*Work to be completed*. Please take the records that follow and repeat exactly the lines starting with the line with "Select the Vin Diesel display name" and going on through the line with "798x532 pixels.".

+++ Data shown

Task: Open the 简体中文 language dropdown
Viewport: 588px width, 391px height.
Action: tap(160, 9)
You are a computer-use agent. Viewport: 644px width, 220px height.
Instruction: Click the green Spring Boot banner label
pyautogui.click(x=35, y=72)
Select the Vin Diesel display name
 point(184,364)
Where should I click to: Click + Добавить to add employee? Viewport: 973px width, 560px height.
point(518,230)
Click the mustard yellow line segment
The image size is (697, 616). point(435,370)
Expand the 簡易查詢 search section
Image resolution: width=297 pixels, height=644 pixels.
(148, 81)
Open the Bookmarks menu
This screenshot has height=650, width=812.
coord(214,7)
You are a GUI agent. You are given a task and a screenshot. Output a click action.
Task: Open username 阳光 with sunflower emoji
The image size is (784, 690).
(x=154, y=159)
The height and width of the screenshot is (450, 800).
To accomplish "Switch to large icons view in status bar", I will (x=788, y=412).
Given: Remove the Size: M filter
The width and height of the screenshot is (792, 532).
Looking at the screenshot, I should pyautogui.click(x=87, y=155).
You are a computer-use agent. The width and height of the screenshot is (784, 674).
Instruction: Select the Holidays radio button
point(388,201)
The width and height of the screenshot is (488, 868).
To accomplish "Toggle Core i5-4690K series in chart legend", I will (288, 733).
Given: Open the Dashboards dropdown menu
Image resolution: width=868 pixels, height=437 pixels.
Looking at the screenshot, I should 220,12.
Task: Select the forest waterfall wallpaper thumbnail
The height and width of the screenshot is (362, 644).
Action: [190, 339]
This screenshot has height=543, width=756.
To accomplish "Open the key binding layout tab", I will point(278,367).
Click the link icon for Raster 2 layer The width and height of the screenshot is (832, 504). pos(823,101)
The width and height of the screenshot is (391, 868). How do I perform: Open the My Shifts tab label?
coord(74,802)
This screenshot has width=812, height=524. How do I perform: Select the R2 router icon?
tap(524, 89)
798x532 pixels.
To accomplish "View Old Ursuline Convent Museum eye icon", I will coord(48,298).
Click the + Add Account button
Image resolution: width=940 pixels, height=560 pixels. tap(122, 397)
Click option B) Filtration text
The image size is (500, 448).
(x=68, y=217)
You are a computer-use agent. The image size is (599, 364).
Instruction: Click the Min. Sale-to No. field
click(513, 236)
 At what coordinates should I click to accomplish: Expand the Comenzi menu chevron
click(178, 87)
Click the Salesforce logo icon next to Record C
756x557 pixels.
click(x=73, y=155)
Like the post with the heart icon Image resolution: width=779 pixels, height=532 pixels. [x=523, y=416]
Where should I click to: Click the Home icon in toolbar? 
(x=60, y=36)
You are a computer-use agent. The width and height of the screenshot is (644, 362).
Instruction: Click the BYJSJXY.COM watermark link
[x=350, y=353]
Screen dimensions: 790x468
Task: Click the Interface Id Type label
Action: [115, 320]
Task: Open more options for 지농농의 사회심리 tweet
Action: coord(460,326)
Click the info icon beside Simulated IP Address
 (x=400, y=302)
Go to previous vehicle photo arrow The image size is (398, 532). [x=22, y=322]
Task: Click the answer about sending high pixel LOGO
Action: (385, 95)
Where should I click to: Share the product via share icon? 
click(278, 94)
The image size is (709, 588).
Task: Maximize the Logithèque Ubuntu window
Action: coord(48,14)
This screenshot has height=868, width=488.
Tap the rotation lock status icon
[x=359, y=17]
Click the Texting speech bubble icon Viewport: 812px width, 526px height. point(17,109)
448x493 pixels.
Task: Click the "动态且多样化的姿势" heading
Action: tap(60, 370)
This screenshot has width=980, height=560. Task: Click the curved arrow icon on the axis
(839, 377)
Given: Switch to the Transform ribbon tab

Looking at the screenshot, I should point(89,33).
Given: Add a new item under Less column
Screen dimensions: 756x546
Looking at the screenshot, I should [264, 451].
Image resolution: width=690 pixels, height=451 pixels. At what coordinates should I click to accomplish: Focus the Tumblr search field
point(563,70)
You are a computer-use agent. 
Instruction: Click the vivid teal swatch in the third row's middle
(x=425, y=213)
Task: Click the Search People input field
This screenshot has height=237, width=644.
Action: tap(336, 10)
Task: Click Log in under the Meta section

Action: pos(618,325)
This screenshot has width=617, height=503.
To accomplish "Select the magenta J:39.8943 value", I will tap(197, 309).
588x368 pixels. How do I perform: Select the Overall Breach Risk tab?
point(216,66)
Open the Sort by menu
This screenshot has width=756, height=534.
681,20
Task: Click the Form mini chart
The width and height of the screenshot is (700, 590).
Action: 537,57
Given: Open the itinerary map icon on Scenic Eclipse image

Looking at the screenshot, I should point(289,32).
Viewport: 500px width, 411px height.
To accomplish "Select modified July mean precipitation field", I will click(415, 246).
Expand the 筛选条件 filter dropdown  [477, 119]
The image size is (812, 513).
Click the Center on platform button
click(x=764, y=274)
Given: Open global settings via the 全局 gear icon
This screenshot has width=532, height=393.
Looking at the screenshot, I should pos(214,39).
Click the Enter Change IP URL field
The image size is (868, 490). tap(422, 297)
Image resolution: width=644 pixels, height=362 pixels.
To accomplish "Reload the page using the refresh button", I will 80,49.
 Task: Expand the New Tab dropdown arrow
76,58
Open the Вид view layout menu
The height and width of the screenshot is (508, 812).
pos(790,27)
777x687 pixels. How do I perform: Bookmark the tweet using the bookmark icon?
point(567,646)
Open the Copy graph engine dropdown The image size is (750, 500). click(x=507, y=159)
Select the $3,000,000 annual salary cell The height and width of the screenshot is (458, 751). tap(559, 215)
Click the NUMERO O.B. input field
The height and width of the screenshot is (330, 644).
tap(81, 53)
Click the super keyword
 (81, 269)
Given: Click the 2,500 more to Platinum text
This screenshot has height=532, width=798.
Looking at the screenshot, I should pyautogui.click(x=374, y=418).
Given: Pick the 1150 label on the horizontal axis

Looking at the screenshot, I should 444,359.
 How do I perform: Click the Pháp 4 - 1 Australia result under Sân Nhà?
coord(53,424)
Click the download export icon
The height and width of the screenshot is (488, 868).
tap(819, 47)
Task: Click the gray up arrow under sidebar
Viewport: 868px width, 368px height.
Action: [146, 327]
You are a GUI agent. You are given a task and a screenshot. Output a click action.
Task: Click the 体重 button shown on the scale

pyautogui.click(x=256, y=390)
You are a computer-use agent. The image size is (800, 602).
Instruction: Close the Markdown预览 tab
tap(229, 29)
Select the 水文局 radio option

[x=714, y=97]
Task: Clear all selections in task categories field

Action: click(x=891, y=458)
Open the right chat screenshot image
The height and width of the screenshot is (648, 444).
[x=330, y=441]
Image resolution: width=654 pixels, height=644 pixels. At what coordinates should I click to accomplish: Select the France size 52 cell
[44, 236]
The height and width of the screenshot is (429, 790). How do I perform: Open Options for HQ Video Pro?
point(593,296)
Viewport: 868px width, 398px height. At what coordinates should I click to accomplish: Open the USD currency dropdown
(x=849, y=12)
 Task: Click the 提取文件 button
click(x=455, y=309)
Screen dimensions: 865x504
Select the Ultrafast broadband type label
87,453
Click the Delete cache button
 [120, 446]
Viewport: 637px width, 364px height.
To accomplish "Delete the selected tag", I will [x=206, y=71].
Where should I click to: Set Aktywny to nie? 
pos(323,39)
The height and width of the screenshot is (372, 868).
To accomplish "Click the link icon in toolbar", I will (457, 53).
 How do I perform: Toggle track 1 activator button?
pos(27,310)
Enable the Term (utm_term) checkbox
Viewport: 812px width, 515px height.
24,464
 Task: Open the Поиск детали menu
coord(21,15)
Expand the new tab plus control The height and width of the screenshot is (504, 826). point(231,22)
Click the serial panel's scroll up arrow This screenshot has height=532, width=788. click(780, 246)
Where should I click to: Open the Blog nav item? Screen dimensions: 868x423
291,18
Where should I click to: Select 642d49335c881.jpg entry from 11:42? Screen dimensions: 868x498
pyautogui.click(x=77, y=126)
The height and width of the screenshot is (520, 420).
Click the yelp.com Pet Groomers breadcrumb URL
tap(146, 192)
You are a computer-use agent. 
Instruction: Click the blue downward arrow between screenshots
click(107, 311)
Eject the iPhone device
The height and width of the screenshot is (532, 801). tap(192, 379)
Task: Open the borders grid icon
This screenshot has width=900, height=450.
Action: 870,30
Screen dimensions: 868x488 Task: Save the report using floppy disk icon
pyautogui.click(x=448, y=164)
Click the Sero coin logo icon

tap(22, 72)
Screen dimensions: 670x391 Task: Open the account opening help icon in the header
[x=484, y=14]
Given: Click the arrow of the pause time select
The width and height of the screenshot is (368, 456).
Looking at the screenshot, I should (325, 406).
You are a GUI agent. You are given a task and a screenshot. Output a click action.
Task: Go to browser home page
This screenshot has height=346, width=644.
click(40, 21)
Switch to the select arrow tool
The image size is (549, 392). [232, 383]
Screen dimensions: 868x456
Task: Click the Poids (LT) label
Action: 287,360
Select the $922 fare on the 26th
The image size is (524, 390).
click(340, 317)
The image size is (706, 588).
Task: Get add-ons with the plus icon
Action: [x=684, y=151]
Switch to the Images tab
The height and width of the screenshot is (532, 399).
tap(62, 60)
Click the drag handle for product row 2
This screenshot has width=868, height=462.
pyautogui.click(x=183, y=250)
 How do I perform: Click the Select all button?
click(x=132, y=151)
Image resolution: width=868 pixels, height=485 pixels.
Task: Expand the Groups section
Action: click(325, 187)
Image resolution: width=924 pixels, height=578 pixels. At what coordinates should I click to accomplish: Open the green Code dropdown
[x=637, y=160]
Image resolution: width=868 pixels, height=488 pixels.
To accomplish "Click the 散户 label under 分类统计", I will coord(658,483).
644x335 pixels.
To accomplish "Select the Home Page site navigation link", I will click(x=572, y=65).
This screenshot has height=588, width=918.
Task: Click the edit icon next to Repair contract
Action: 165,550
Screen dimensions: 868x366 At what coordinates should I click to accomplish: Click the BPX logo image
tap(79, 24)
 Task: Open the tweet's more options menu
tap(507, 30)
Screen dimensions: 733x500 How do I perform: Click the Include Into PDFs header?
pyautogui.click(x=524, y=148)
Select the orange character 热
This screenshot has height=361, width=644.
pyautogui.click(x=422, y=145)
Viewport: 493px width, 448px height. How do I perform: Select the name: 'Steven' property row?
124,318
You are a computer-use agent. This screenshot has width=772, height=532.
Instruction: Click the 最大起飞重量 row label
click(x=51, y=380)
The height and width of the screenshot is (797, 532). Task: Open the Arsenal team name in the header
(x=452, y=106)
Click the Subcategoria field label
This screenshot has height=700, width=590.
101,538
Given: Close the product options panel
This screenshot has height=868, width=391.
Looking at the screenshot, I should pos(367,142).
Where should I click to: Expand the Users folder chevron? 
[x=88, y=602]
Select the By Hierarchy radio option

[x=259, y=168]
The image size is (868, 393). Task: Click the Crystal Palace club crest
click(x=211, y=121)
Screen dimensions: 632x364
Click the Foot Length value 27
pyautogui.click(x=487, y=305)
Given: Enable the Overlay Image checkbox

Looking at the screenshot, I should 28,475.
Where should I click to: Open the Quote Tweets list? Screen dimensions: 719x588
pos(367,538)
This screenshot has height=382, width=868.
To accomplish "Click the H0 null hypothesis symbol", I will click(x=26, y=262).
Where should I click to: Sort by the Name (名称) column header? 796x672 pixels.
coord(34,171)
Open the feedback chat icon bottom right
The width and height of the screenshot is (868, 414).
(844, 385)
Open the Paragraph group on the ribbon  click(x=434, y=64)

++++++

*Answer*.
Select the Vin Diesel display name
 point(184,364)
Where should I click to: Click + Добавить to add employee? Viewport: 973px width, 560px height.
point(518,230)
Click the mustard yellow line segment
The image size is (697, 616). point(435,370)
Expand the 簡易查詢 search section
Image resolution: width=297 pixels, height=644 pixels.
(148, 81)
Open the Bookmarks menu
This screenshot has height=650, width=812.
coord(214,7)
You are a GUI agent. You are given a task and a screenshot. Output a click action.
Task: Open username 阳光 with sunflower emoji
The image size is (784, 690).
(x=154, y=159)
The height and width of the screenshot is (450, 800).
To accomplish "Switch to large icons view in status bar", I will (x=788, y=412).
Given: Remove the Size: M filter
The width and height of the screenshot is (792, 532).
Looking at the screenshot, I should pyautogui.click(x=87, y=155).
You are a computer-use agent. The width and height of the screenshot is (784, 674).
Instruction: Select the Holidays radio button
point(388,201)
The width and height of the screenshot is (488, 868).
To accomplish "Toggle Core i5-4690K series in chart legend", I will (288, 733).
Given: Open the Dashboards dropdown menu
Image resolution: width=868 pixels, height=437 pixels.
Looking at the screenshot, I should 220,12.
Task: Select the forest waterfall wallpaper thumbnail
The height and width of the screenshot is (362, 644).
Action: [190, 339]
This screenshot has height=543, width=756.
To accomplish "Open the key binding layout tab", I will point(278,367).
Click the link icon for Raster 2 layer The width and height of the screenshot is (832, 504). pos(823,101)
The width and height of the screenshot is (391, 868). How do I perform: Open the My Shifts tab label?
coord(74,802)
This screenshot has width=812, height=524. How do I perform: Select the R2 router icon?
tap(524, 89)
798x532 pixels.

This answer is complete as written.